Then aged 31, May is clearly visible in the famous video footage of a stooping Fr Daly as he waved his handkerchief at paratroopers
May O'Neill was behind Bishop Edward Daly, then Fr Daly, when he used his white bloodstained handkerchief to lead a group of people carrying Jackie Duddy away from Rossville Flats.
Then aged 31, May is clearly visible in the famous video footage of a stooping Fr Daly as he waved his handkerchief at paratroopers.
As the clip unfolds she is seen running up to the group carrying Jackie Duddy.
The mother of five, who lived at Hollyhill in Strabane, passed away on Friday. She was 82.
Speaking in 2016 following the death of Bishop Daly, Ms O'Neill recalled the grim scene on the streets of Derry in January 1972.
She said that as the priest led the band of five men, an ambulance stopped to take 17-year-old Jackie's lifeless body to hospital. She offered to go with him but on advice from Fr Daly, who warned her she faced being arrested, she stayed where she was.
Revealing how she was thrust into the centre of arguably the most enduring image of the conflict, the pensioner said, “I went to all the civil rights marches. We all did. I went to Belfast, Dungannon, Enniskillen, everywhere there was a march I was at it.
“I was there on Bloody Sunday like everyone else because we all thought it would be a peaceful march.
“But then the soldiers started firing into the whole crowd and didn't care who they killed. Anyone could have been shot that day.
“There was panic everywhere and I went to see if I could help. I saw Jackie Duddy being carried and a priest in front of it all. The soldiers were shooting away all the time and I said I would go in the ambulance with the young fella. But Fr Daly told me not to because I would be arrested.

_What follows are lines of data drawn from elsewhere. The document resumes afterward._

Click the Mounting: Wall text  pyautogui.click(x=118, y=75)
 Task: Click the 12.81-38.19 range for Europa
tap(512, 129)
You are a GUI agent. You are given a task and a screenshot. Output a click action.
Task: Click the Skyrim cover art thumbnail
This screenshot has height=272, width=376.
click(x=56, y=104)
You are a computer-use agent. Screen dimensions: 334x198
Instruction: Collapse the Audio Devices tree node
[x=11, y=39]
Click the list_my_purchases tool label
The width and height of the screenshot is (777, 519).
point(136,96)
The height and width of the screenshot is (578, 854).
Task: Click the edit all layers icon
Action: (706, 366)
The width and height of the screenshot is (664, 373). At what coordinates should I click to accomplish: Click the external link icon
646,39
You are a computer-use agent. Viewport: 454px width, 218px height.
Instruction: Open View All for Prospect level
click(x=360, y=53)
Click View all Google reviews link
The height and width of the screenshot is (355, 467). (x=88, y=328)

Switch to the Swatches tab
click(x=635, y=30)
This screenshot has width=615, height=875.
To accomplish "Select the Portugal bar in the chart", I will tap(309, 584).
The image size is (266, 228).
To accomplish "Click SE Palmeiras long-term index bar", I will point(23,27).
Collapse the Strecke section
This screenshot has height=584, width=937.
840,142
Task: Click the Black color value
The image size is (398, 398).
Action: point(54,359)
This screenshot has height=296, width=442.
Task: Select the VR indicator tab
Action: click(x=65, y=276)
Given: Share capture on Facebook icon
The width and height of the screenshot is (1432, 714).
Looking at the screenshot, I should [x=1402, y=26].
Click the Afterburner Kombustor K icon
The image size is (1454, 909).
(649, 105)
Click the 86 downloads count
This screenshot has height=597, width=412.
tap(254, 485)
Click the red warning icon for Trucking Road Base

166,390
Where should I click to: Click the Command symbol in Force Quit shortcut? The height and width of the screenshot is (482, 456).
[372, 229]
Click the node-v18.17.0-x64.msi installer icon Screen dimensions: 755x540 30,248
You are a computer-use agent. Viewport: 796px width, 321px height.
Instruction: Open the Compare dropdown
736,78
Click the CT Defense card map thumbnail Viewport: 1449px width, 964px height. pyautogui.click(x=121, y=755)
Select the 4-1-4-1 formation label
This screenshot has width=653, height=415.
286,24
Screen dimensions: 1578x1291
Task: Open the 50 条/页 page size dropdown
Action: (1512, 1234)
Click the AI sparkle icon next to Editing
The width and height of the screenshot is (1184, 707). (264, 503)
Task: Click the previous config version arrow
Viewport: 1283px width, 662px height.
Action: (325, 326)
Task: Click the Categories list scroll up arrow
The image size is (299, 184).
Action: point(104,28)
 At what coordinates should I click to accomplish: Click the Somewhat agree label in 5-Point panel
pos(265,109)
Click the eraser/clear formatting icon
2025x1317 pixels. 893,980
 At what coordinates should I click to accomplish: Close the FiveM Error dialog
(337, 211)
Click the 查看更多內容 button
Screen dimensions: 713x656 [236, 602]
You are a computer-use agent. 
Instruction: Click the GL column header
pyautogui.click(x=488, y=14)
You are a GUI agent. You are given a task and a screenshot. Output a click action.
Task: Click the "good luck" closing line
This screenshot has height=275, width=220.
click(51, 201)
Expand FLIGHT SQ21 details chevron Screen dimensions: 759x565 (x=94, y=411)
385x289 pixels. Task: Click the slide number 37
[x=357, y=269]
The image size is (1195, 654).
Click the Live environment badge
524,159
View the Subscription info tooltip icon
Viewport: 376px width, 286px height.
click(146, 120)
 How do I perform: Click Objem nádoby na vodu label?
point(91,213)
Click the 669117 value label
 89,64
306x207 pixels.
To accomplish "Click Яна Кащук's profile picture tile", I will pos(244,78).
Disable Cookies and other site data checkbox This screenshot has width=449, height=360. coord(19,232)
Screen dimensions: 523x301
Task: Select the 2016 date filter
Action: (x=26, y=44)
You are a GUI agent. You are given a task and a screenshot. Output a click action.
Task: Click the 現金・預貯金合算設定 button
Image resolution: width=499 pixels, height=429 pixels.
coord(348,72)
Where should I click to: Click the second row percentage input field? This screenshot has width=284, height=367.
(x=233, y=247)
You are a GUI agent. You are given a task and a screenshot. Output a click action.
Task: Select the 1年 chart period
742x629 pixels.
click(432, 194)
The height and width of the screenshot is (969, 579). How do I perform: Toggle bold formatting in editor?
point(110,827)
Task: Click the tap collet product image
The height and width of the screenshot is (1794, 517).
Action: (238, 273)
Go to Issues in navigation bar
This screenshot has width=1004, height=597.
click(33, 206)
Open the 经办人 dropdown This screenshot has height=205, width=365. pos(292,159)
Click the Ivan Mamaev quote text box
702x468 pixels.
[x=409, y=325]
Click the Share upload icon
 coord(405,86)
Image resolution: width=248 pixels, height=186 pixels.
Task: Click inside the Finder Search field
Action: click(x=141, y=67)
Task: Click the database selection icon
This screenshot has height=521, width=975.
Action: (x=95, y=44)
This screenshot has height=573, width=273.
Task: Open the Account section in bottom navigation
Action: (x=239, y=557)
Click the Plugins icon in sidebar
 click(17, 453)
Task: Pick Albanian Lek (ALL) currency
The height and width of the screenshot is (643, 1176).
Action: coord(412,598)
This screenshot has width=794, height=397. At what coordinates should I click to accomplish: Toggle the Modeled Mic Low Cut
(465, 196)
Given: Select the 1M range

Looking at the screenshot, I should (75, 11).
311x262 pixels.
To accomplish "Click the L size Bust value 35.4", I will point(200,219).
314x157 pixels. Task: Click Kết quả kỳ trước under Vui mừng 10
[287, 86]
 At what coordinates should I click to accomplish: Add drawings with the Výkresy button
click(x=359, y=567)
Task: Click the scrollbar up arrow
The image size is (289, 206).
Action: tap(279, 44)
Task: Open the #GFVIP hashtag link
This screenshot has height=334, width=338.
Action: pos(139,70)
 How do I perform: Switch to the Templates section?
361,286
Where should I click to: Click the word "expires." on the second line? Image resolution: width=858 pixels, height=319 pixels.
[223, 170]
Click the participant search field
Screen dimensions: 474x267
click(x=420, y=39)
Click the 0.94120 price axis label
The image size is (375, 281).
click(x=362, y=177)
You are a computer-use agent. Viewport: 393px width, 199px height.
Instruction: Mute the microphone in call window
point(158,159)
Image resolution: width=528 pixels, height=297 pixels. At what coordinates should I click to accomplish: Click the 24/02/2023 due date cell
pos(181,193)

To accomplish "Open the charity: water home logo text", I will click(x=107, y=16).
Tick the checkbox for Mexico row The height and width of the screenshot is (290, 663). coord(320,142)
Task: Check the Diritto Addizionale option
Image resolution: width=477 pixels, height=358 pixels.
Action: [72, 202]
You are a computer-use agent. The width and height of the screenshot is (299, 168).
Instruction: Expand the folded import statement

“I was afraid but what could you do? You just had to keep going.”
The footage of Fr Daly signalling with his handkerchief has been beamed around the world thousands of times in the 49 years since Bloody Sunday.
May O'Neill said such was the indiscriminate nature of the gunfire, the priest himself could have been killed.
“He risked his life that day. I remember them carrying Jackie Duddy and the bullets were still bouncing about all over the place. I would say that but for him waving that hankie, they would have shot him too.
“He was a great man. I met him many times in the years after and I remember speaking to him down in Foyle Hospice and I brought it up. He just said 'It's all over now and all we can do is pray for them'.
“He was just a really nice man and no matter where you were, he always had time to speak to you. He was a saint.”
Speaking following Ms O'Neill's death Strabane Independent Councillor Paul Gallagher described her as “most charming lady you could meet”.
He said, “May was always fun loving and entertaining. We would have had her up to Fountain Street Community Centre for various functions and she was always at the centre of the craic. People flocked around her, she was that kind of lady.”
Local Sinn Féin Councillor Michaela Boyle added, “Everybody that knew May loved listening to her stories of days gone by.
“There was always craic when May was around. Her charm and charisma was in abundance.”
May O'Neill's funeral will take place in the Church of the Immaculate Conception, Strabane, on Monday, December 19 at 10am.